With computational comparative genomics research, we can do large scale evolutionary analyses. High gene loss is an unexpected trend coming out of this type of research done in the last decade. However, it has also become clear that genome data and annotation is not perfect. In Chapter 2, we explore the effect of gene prediction errors on gene loss estimates in eukaryotes. This chapter shows that, overall, gene prediction is done reliably. However, there are certain gene absences that are suspicious and have a higher chance of not being absent at all. These absences increase gene loss estimates. We propose a way to spot these false absences.
To be able to do large scale comparative genomics, analyse genome evolution and the evolution of genes, we need to infer orthologs on a large scale. For this, we need automated orthology methods. In Chapter 3, we benchmark multiple automatic orthology inference methods by their ability to recapitulate several observations and trends in eukaryotic genome evolution, including gene loss, the gene content of the last eukaryotic common ancestor, protein interaction prediction using phylogenetic profiles (co-occurrence of genes), and the overlap with manually curated orthologous groups. This chapter shows that most orthology methods are able to recapitulate trends in eukaryotic genome evolution. At the same time, orthologous groups inferred by these methods differ between methods and show imperfect overlap with manually curated orthologous groups.
In Chapter 4, we build on the results of Chapter 3. Namely, in Chapter 3 we were able to predict protein interactions quite well using phylogenetic profiles. Phylogenetic profiling shows good promise to predict and study functional relationships in prokaryotes. It has proven harder to obtain high performance in eukaryotic species. In Chapter 4, we analyse the effect of multiple metaparameter choices that can be made in phylogenetic profiling. Chapter 4 sheds light on the differences in reported performance amongst phylogenetic profile approaches and reveals on a more fundamental level for which types of protein interactions phylogenetic profiling has most promise when applied to eukaryotes.
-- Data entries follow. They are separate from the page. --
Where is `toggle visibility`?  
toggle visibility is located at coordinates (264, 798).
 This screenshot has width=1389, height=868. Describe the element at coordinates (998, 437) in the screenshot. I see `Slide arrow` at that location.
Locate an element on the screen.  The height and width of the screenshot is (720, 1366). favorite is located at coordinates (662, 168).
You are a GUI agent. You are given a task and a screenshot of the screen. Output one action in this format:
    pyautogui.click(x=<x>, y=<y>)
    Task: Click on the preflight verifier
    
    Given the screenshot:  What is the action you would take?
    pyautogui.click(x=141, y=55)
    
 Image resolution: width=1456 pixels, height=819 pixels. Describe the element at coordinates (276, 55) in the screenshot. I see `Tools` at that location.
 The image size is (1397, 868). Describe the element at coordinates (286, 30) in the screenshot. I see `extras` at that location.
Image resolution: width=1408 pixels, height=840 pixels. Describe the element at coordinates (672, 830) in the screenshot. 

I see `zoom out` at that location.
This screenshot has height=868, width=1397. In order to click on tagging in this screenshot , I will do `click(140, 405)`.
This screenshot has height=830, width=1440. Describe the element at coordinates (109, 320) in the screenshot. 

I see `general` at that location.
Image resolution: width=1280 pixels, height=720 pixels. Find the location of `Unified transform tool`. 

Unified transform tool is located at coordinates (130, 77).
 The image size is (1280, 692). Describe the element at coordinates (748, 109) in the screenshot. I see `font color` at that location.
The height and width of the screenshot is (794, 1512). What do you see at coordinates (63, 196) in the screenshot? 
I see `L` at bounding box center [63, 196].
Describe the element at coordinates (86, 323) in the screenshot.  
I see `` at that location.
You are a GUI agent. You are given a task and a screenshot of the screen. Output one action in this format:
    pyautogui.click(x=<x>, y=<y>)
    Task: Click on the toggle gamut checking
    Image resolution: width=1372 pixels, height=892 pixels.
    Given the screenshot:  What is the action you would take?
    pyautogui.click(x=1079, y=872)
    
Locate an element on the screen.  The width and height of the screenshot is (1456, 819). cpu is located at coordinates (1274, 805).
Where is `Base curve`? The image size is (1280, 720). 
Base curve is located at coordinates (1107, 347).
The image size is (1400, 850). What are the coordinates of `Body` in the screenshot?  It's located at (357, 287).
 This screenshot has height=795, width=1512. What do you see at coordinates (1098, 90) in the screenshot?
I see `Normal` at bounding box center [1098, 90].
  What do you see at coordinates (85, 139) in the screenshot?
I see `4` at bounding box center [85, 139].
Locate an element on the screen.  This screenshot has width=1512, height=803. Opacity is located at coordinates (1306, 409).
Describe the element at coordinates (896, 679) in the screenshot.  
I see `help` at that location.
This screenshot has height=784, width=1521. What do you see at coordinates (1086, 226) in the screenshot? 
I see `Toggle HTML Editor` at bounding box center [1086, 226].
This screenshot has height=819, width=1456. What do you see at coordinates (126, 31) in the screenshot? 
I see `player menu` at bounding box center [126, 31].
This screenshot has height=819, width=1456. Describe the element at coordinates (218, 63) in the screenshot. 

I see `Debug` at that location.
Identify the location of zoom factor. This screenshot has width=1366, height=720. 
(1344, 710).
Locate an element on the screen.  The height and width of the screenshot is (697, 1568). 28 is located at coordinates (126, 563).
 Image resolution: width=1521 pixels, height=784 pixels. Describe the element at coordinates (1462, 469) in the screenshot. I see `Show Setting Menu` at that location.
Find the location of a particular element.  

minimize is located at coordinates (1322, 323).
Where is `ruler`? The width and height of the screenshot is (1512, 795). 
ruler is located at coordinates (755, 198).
In Chapter 5, we do not only want to understand why certain choices in metaparameters influence phylogenetic profiling in eukaryotes, but also increase the performance further of protein interaction prediction using phylogenetic profiles with machine learning. In Chapter 5, we uncover how to use the Random Forest algorithm to increase protein interaction prediction in eukaryotes further, using phylogenetic profiles.
Chapter 6 ends the thesis with a discussion on the discoveries, challenges, and outlook of the studies I presented here.